Overview of the New Forecast#
Bank of America has updated its forecast regarding the Bank of England (BoE), now predicting that the central bank will keep interest rates steady at 3.75% in March. This change comes in response to recent increases in energy prices, which are influencing the bank's decision-making process.
Reasons for Holding Rates#
The rise in energy prices is causing the BoE to adopt a cautious approach, as it needs to assess the impact of this price shock on the economy. Bank of America anticipates a voting outcome of 7-2 among BoE members, with a possibility of a 6-3 vote. This indicates a strong consensus on maintaining the current rate, at least for now.
Delayed Rate Cuts#
Previously, Bank of America expected rate cuts to occur in March and June, but this has now been pushed back to June and September. The bank believes there is still a potential for rate reductions if the energy price increase is temporary and does not significantly raise inflation expectations. However, they acknowledge that uncertainty remains high regarding inflation and future rate adjustments.

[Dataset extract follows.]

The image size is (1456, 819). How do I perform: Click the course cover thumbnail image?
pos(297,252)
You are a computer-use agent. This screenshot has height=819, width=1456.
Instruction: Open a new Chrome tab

Implications for the Economy#
Bank of America notes that current rates are restrictive, and upcoming budget measures aimed at reducing inflation will take effect in April. They also highlight that wage growth is slowing, and the labor market is showing signs of weakness. If energy prices remain high into the second half of the year, it could hinder any cuts and might even lead to potential rate hikes, although the likelihood of increases is considered low at this time.
In summary, Bank of America sees the BoE adopting a wait-and-see approach, with significant uncertainty surrounding the impact of energy prices on future monetary policy.